Think back to the last significant item you owned which you had to replace, what was it? You know those things you own that you are always hoping won’t break. Maybe for you it’s your car, house, a piece of furniture, or a significant clothing item. Did you feel like it lasted as long as it should? Or did you feel it had a shorter lifespan than you expected? When it comes to how you make purchases, do you choose to focus on quality or affordability?
Think About the Lifetime Of A Product
We’ve set up this post as a intentional dichotomy, because our consumer culture often makes us choose between quality and affordability. Think about it for a little while, there are so few affordable products that we expect to hang onto for a long time. If you want something to last you often have to fork over the dough to get it. Most of what we buy is made with the intention of breaking or wearing out quickly, so that we will have to replace it. Don’t we all lament by saying “they just don’t make things like they used to!” The truth is that they don’t make things like they used to for a very simple reason, money. It’s not profitable to make quality items at an affordable price.

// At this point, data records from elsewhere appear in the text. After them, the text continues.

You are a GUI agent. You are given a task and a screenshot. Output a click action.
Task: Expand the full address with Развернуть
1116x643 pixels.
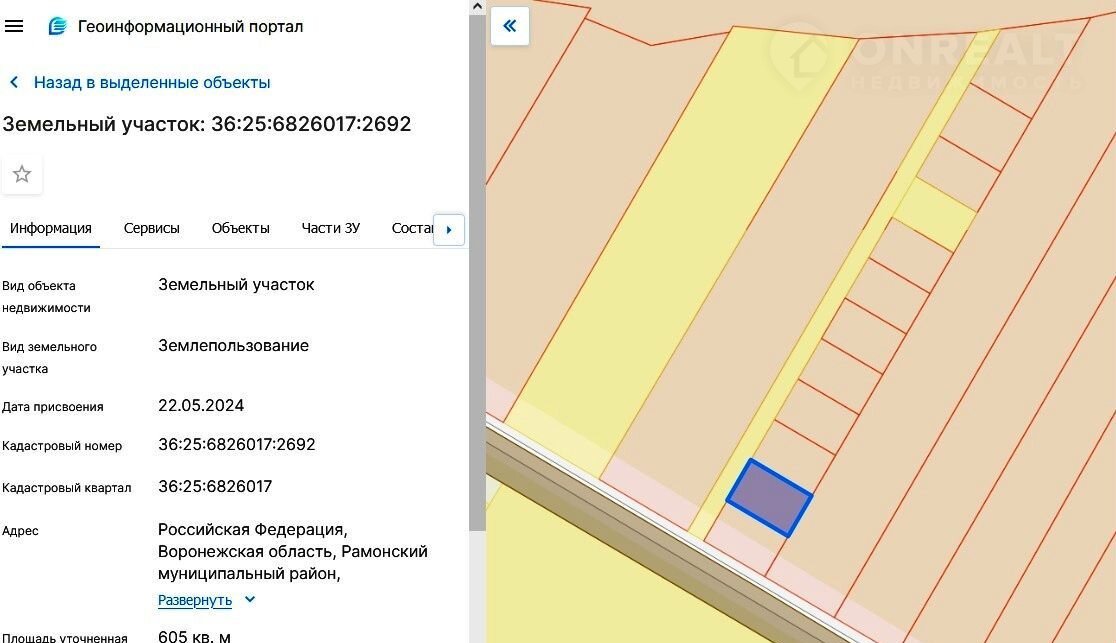pyautogui.click(x=195, y=600)
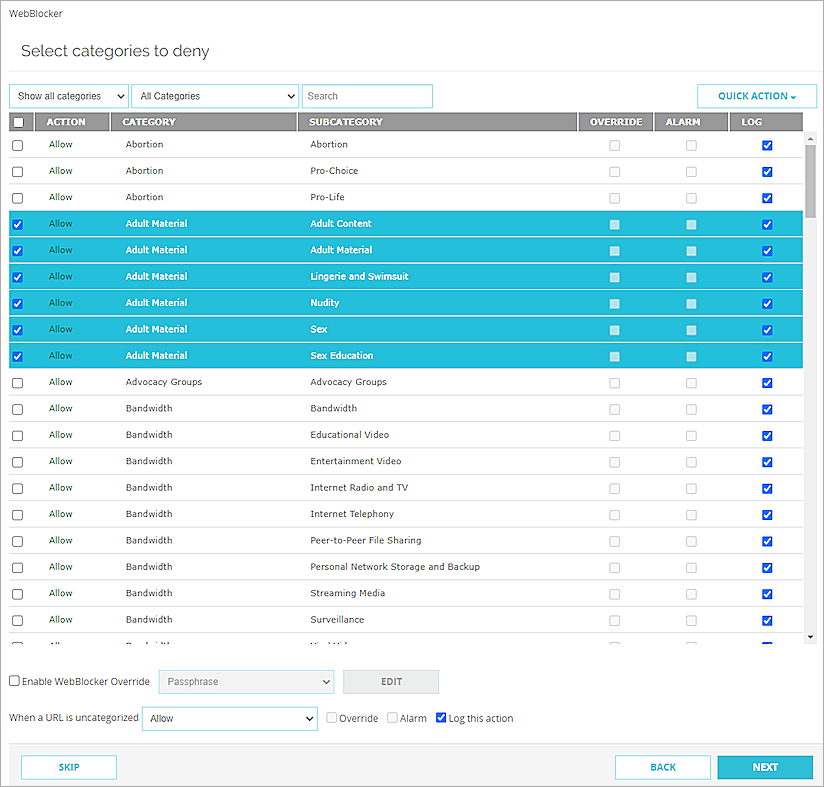Click the EDIT button next to Passphrase
The width and height of the screenshot is (824, 787).
pyautogui.click(x=390, y=681)
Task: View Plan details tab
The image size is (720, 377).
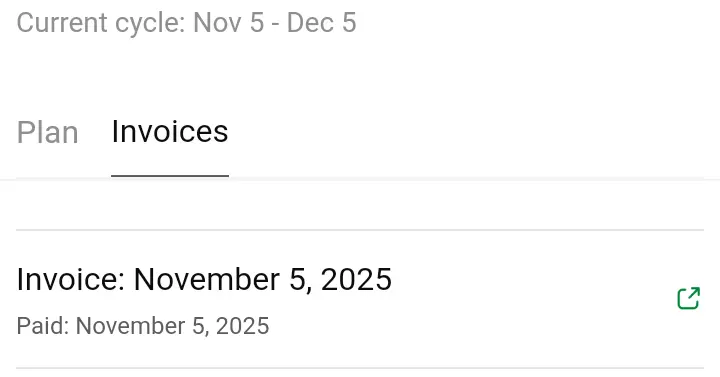Action: coord(47,133)
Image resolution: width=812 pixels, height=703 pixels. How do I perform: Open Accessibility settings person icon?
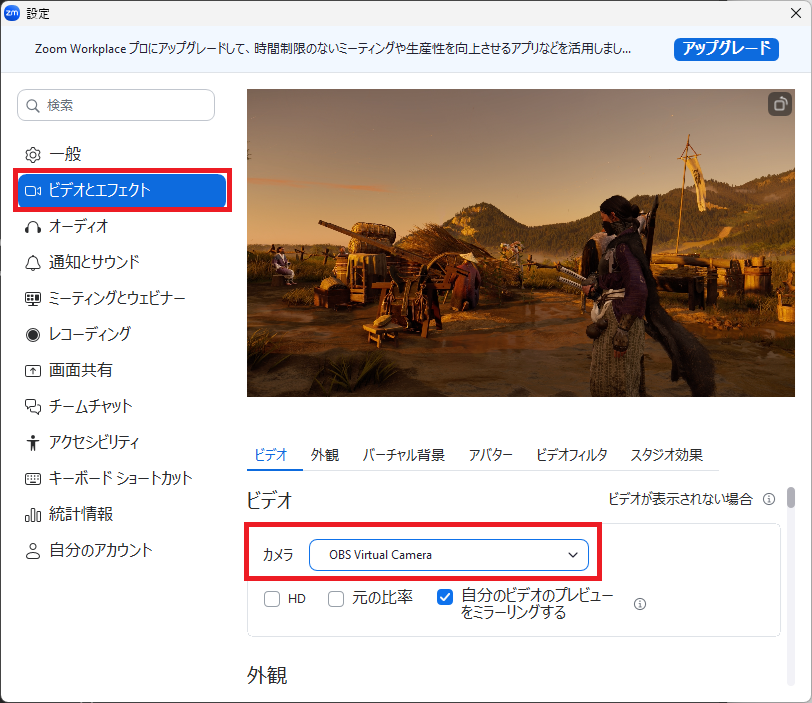point(32,443)
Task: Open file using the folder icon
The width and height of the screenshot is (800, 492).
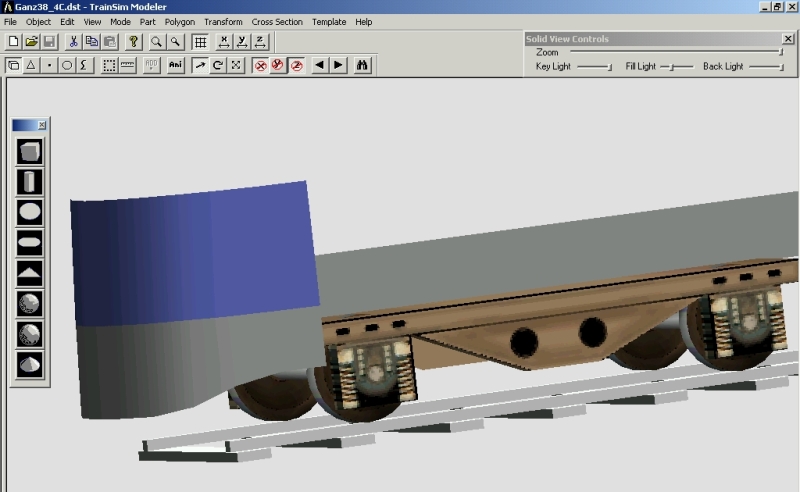Action: pyautogui.click(x=31, y=42)
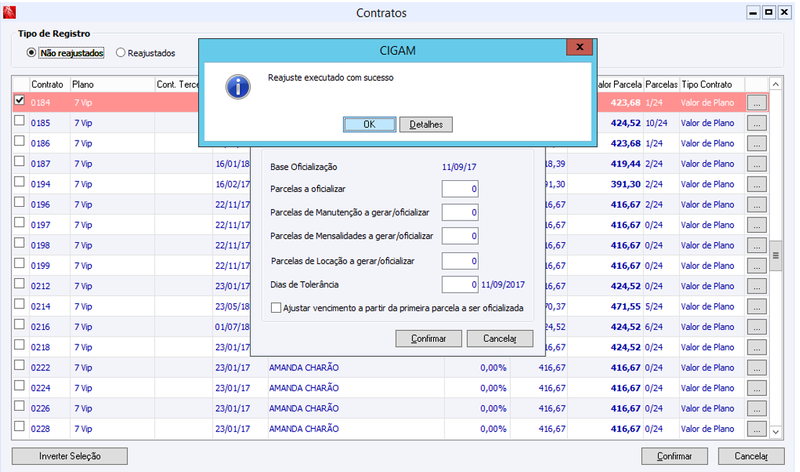800x472 pixels.
Task: Close the CIGAM message dialog
Action: click(580, 47)
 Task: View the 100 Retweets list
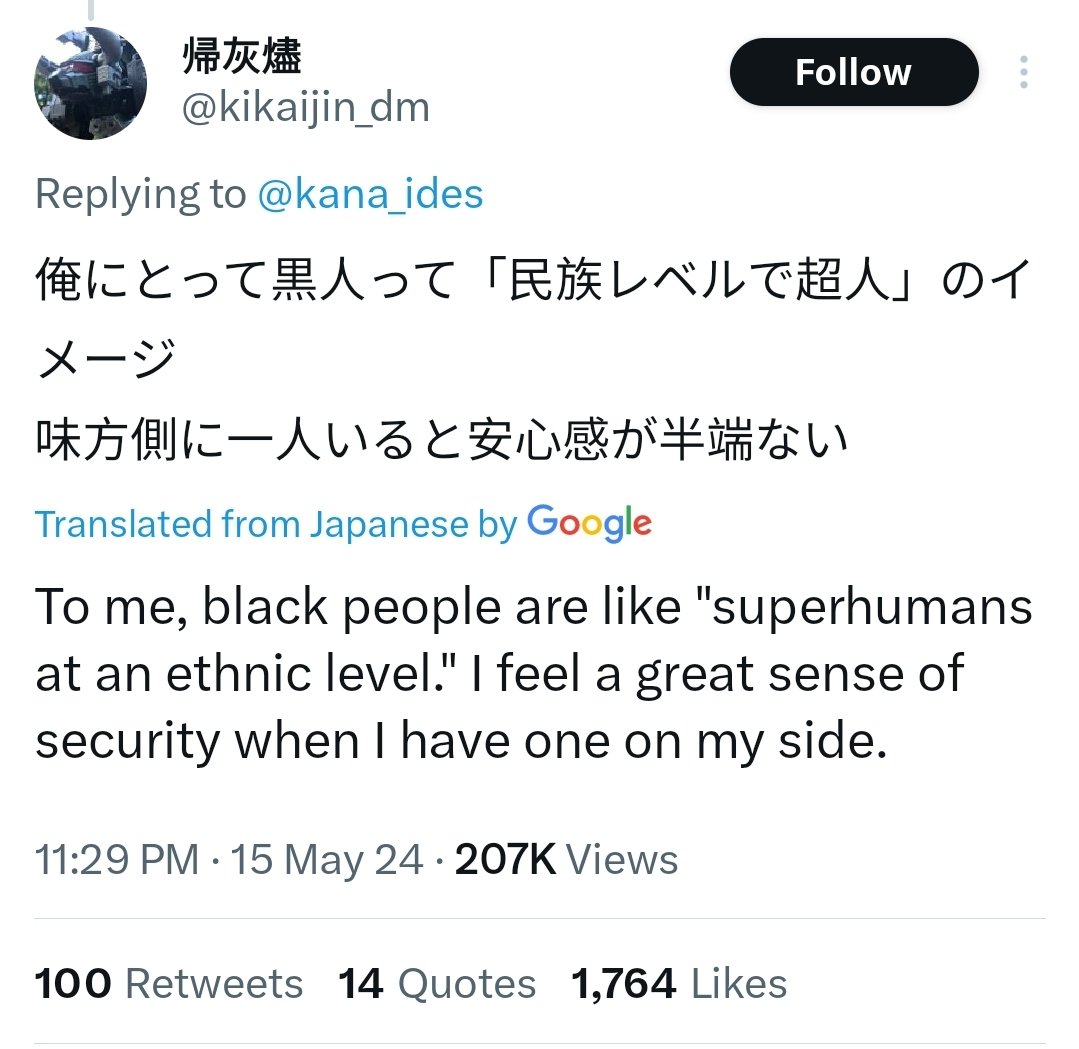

It is far more lucrative for a manufacturer to make something that will wear down and thus get you to purchase the item over and over again. This is called planned obsolescence, and it is at the center of why many of the items on the shelves where you shop are poorly made. If you buy a pair of shoes for $80 and you have them for 6 years, that is better than buying 3 pairs of $30 shoes which you have to replace every 2 years. It has to do with estimating the lifetime of what you are looking to buy and choosing to pay more now in order to have a product that lasts longer.
Track How Long Your Things Last
We would encourage you to intentionally make more quality purchases, focus on buying products that will last longer when you have the choice. Read extensive consumer reviews and make sure that when you buy something, it is going to serve you well. Also consider keeping a “purchase journal.” In it keep track of the dates you purchased items so when you get rid of them you can calculate the true cost of the item. If you buy a new gaming system for $300 and it lasts you 5 years, you’ve paid $60 a year to own it. The lower you can get that yearly cost the better.
The cost of a well made item over time usually outweighs the savings of buying something affordable right now. Practicing a little delayed gratification can help your wallet. There are the rare instances where something that is made to last can also be bought at a low price, but that seems like an exception rather than a rule. We’ve obviously tipped our hand and are leaning toward quality over affordability. More often than not a quality item will pay for itself through the years of enjoyment you get from it.
We pose the question to our readers, when you choose to buy something are you primarily concerned with affordability or quality? Do you think you have to choose one or the other?